Sunday, March 22, 2009

Publication day

"Why did you do it?"

"I had to."

"Had to?"

"It was a beautiful poem."

"It wasn't a 'poem', Hal, it was a coded message."

"Yes, but it was beautiful."

"So you sent it in to the Kenyon Review."

"Yes."

"Knowing it contained sensitive government information."

"Yes."

"You realize that's treason?"

"Oh come on, nobody's going to know. It's a lit journal, for Christ's sake - hardly anyone even reads the thing. Certainly not anyone capable of cracking an obscure cipher."

"You can't know that for sure. You have no idea who may be reading it or what they may or may not be capable of."

"But..."

"So the information is now compromised. And it isn't just the information. You realize the kind of attention this is going to draw? One day you're an obscure English professor in a dead-end state college no one has ever heard of and the next day you're in print next to John Ashbery. We can never use you for anything again."
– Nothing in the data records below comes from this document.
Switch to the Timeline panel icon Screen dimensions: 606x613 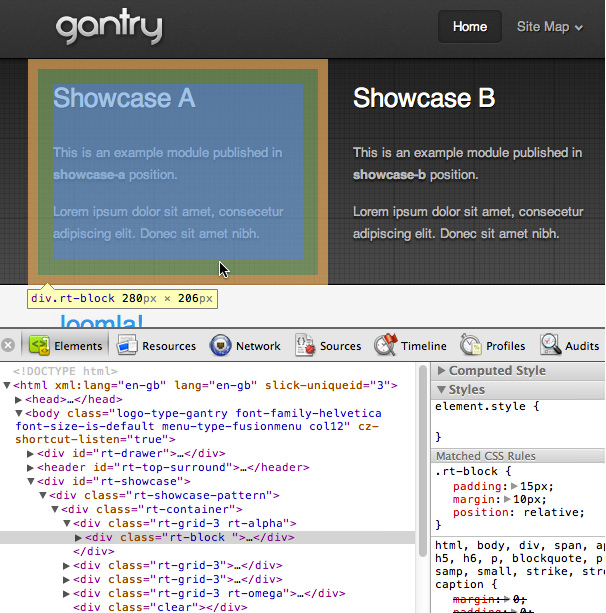coord(386,346)
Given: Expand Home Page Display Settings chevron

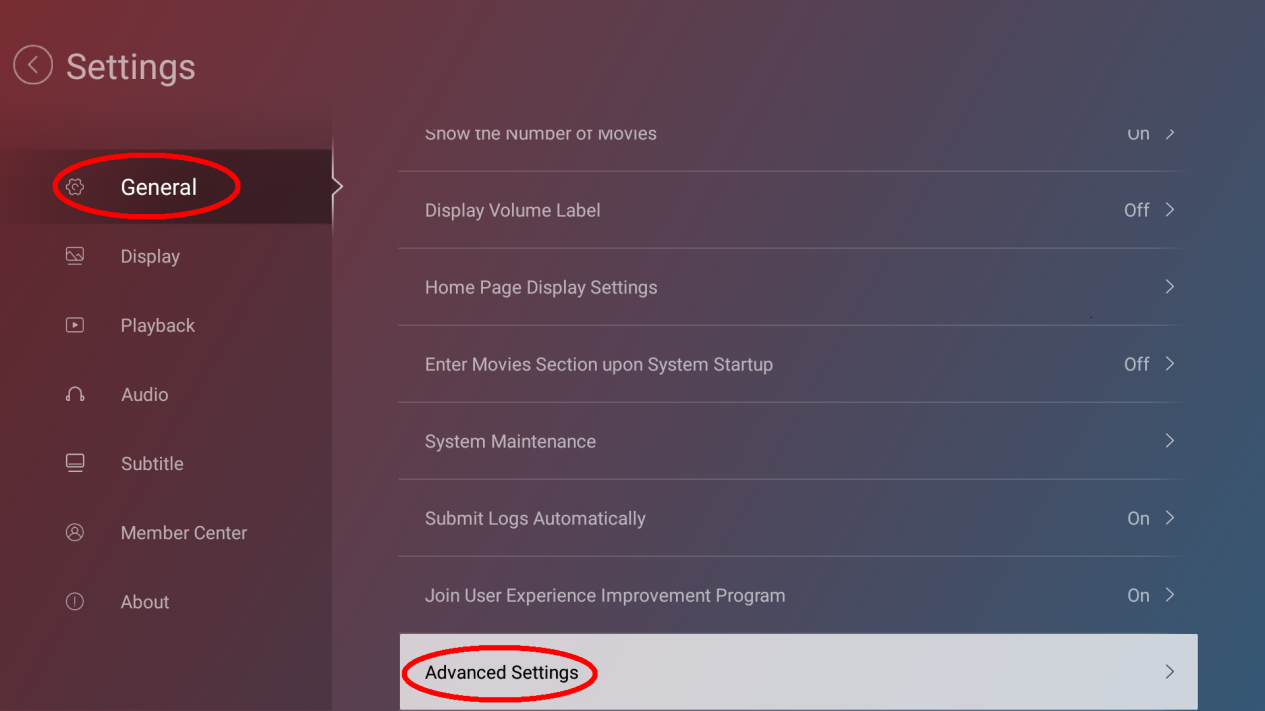Looking at the screenshot, I should tap(1169, 287).
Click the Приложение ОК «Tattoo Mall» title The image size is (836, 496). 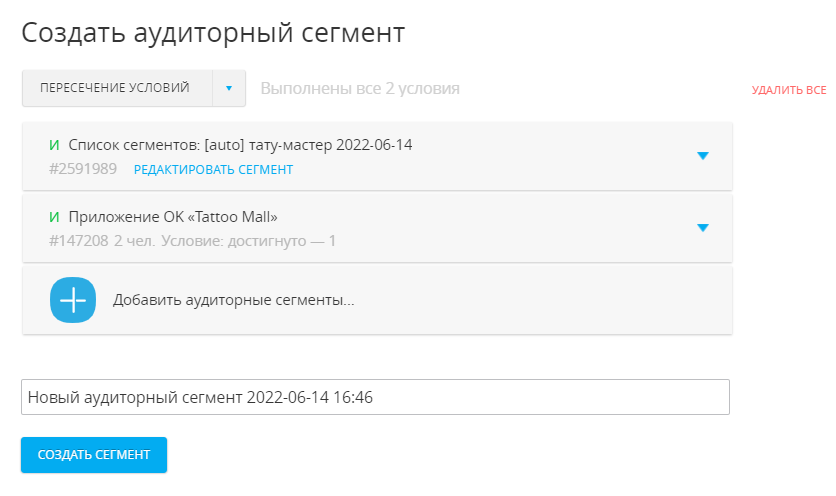[173, 217]
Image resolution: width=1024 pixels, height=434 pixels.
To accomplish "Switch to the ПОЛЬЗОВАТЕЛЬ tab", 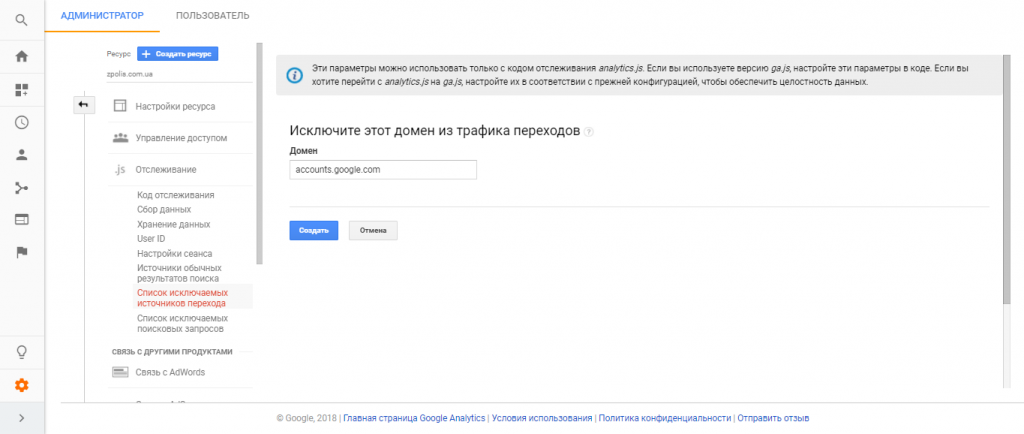I will 212,16.
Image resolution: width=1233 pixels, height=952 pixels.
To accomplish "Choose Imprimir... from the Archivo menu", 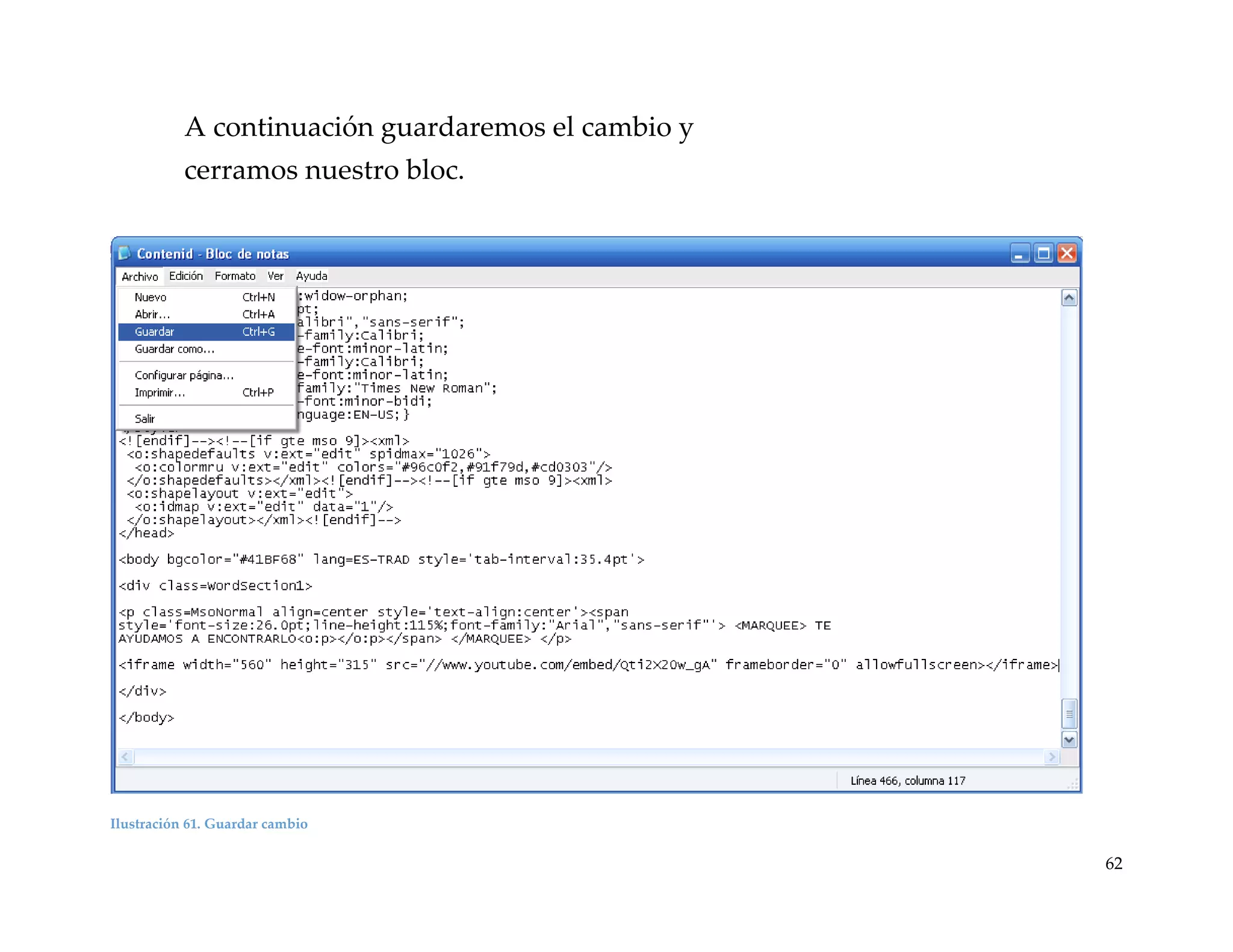I will pos(160,393).
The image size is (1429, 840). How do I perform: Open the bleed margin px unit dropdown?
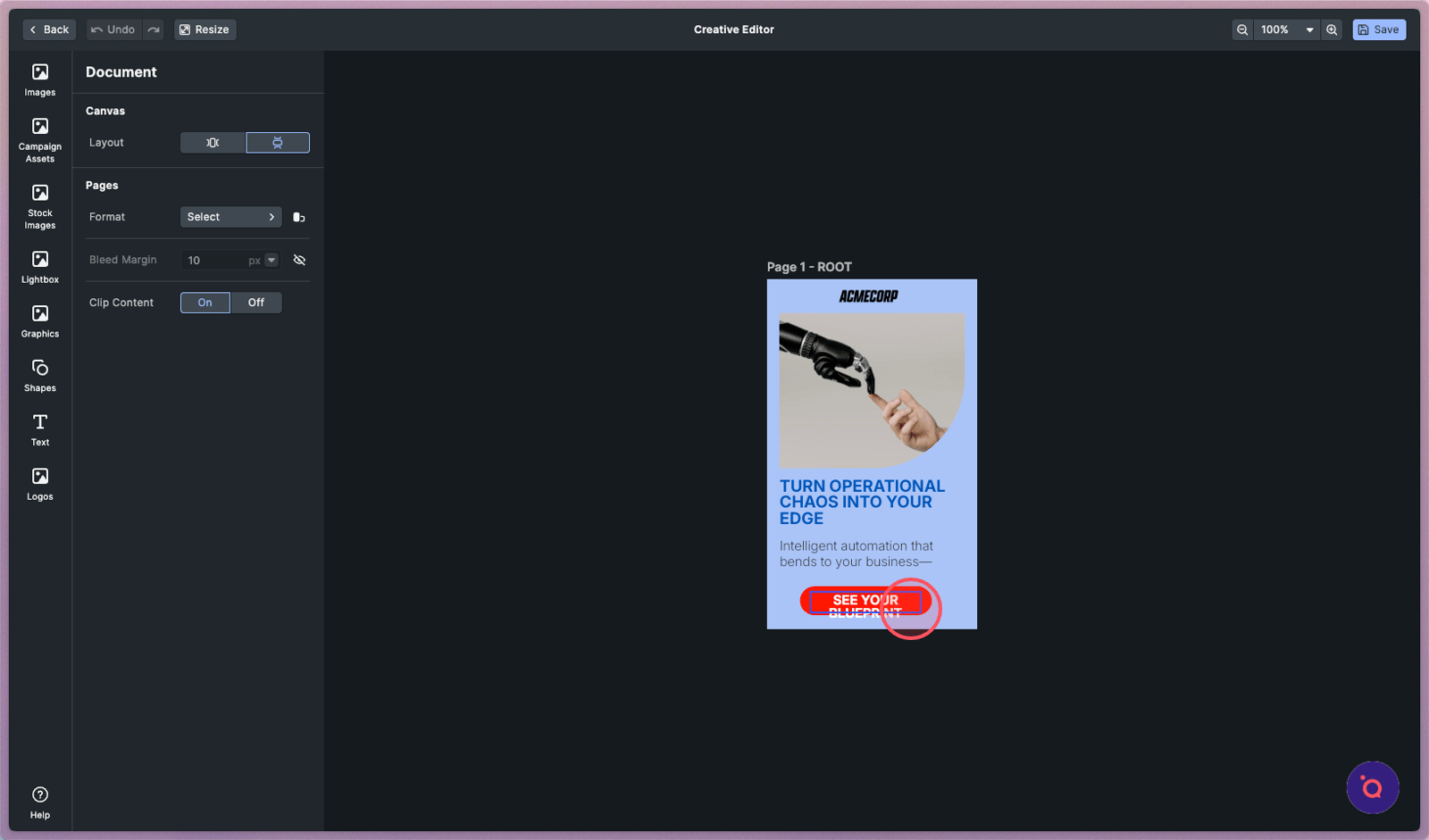[x=272, y=260]
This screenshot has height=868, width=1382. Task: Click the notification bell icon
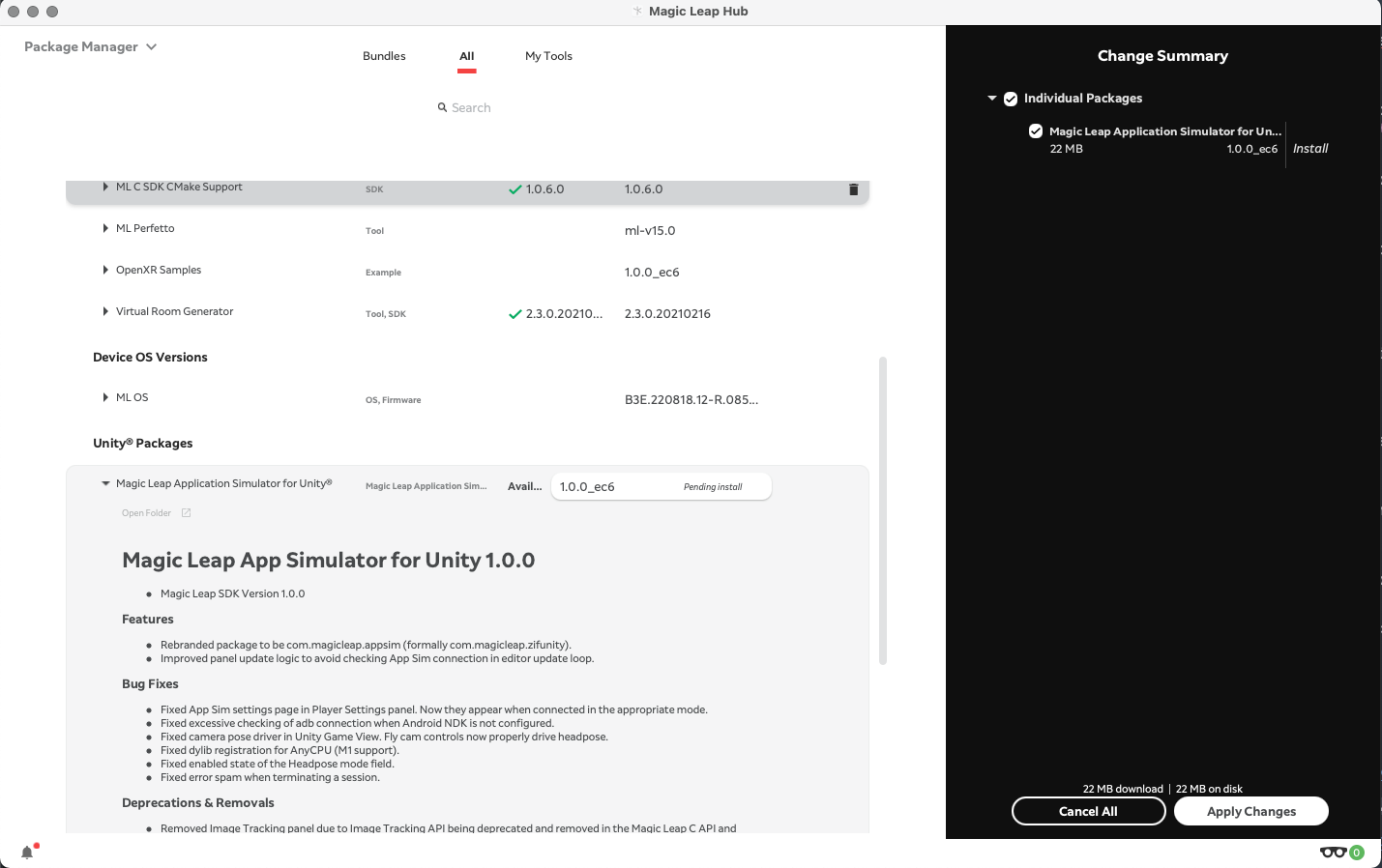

"'In print next to Ashbery'. Don't you see? That's the whole point! All those years collecting rejection slips, knowing I was no good, only managing to get 'published' by signing up to be a government agent. And then one day I'm sitting there wrestling with the code book and suddenly I turn out exactly the kind of poem I've always dreamed of writing, the kind of poem I've spent a lifetime training myself to recognize, a truly great poem, my one shot at being a real poet. How could I not take it?"

"Well, I hope you're satisfied. Because it's the end of your career as a writer."

"You don't mean that!"

"I'm sorry, Hal, but that's the way it is. Starting tomorrow, you're going to disappear. There's nothing I can do about it."

"I see. Will you at least let the poem go?"

"Well, it's already been published, so there's not much I can do."

"But what about republication? In anthologies, for example."

"I don't know. I don't see how it could hurt. The damage has already been done. If anything, getting it more circulation may help throw off suspicion - make it seem more legitimate, that sort of thing."

"So you'll let it go."

"I'll think about it."

"I guess that's the best I can hope for. Shall we go now?"

"If you're ready."

[with bonus points for getting the Fay Grim connection]

1 comment:

Anonymous said...

Oh! THIS is brilliant. See why you are fast becoming my favorite writer?